Chaque mois, Statistique Canada nous rappelle que la vie coûte cher. Le secteur de l’alimentation présente une situation particulière depuis deux décennies.

Selon l’agence fédérale, le prix du panier d’épicerie a augmenté d’environ 240 % depuis 2000. Certains vont croire qu’un tel pourcentage est tout à fait normal compte tenu de l’effet de l’inflation. Possible, mais le coût général pour les autres produits et services n’a pas subi la même hausse depuis 20 ans.

D’ailleurs, en comparant l’indice des prix à la consommation avec l’indice des prix alimentaires depuis 20 ans, on remarque un clivage assez marquant. Outre en Iqaluit, l’ensemble des provinces et des territoires canadiens ont vu leur indice des prix à la consommation être supplanté par l’indice des prix alimentaires. Dans la plupart des cas, l’indice des prix alimentaires a gagné au moins 10 points de plus en 20 ans. Les différences les plus importantes se retrouvent dans l’Est. Au Québec, la différence entre les deux indices atteint 23,1 points et en Nouvelle-Écosse, 21,3 points. L’endroit où l’indice des prix alimentaires a dépassé l’indice général des prix de la façon la plus marquée est au Nouveau-Brunswick avec 25,8 points.

Autrement dit, au cours des deux dernières décennies, les ménages canadiens, surtout dans l’Est, doivent vraisemblablement consacrer une plus grande part de leur budget à l’alimentation.

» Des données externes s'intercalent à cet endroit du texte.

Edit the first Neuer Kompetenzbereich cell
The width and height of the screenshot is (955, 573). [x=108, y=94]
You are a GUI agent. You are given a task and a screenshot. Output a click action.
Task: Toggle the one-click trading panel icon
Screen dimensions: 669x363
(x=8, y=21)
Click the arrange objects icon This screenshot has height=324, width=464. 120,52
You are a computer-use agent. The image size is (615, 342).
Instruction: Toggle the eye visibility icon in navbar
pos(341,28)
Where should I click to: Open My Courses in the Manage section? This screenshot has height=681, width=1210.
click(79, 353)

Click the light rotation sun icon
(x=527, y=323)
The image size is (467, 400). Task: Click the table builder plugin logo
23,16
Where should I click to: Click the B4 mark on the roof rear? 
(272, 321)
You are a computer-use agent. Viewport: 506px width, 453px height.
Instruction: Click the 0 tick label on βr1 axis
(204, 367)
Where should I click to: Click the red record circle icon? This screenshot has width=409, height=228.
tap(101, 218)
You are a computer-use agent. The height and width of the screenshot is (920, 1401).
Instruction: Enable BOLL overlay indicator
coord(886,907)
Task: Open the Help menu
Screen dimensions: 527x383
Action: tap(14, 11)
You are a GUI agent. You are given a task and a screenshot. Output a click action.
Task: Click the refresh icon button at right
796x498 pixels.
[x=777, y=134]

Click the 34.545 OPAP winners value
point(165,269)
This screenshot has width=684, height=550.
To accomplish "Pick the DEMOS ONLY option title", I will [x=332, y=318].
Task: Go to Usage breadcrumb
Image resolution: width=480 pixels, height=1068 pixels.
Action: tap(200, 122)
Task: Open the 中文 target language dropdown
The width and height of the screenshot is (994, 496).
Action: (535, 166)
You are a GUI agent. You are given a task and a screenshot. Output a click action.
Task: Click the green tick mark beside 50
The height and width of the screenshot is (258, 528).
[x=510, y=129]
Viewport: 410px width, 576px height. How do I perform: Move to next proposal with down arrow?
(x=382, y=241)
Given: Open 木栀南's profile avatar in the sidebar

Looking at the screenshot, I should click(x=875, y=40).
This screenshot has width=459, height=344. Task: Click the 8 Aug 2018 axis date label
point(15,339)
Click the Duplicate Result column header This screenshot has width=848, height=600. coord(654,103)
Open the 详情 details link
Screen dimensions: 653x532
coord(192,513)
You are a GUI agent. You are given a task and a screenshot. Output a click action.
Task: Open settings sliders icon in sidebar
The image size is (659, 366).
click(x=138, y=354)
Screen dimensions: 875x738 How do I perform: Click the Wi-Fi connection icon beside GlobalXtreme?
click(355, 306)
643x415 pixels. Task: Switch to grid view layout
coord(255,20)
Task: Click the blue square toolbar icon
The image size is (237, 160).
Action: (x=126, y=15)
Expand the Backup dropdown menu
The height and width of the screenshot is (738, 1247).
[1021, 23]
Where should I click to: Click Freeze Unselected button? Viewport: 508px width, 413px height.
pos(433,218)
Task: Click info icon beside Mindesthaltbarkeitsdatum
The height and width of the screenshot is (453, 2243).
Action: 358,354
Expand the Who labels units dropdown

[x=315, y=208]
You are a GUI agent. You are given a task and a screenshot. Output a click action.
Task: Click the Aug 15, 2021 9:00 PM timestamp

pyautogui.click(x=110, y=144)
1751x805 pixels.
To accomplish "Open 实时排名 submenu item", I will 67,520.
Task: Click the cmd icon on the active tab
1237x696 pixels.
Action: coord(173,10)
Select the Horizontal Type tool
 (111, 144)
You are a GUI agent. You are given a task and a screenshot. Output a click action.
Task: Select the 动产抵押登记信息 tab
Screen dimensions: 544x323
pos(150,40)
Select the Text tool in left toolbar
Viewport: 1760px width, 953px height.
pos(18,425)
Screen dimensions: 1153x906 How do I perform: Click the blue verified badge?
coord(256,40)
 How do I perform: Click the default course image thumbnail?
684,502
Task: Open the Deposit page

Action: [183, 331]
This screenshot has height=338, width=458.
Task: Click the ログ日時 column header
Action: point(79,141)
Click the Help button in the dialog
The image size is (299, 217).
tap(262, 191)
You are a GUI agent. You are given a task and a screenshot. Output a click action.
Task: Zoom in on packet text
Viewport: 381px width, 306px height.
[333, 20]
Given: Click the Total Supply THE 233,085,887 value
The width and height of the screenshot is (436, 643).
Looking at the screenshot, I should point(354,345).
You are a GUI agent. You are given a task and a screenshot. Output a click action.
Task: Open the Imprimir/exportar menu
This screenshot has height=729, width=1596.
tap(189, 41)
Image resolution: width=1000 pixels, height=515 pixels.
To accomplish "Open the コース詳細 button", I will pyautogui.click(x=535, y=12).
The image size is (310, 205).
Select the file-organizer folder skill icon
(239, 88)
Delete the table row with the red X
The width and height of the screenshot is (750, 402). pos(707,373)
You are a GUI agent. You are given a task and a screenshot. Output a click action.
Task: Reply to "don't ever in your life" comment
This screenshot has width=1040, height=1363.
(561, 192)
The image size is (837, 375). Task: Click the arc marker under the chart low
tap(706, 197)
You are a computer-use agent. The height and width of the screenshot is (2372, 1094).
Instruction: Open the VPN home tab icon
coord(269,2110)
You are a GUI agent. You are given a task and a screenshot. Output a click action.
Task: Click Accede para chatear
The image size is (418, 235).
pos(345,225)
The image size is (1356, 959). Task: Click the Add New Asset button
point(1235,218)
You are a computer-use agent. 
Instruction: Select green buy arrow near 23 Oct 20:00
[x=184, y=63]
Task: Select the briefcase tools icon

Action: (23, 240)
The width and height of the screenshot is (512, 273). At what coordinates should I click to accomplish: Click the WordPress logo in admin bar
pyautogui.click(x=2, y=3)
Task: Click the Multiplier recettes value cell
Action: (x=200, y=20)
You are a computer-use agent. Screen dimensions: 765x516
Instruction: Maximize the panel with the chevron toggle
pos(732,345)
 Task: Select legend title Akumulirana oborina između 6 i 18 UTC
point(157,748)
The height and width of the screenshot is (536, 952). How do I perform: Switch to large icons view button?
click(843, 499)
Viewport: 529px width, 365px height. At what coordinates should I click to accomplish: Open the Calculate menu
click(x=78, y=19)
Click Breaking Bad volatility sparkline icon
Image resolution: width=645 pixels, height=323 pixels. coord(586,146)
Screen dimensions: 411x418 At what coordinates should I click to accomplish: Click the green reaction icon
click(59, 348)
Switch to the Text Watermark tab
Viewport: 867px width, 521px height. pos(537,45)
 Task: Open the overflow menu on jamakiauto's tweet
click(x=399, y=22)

Le fossé s’est creusé davantage entre ces deux indices au cours de la dernière décennie. Pour l’Est, les raisons varient entre le manque de transformation en région et les coûts logistiques plus importants pour desservir certains marchés éloignés.

Certains diront que la situation est inacceptable et qu’une hausse soutenue des prix alimentaires serait dommageable pour les plus démunis. Oui et non.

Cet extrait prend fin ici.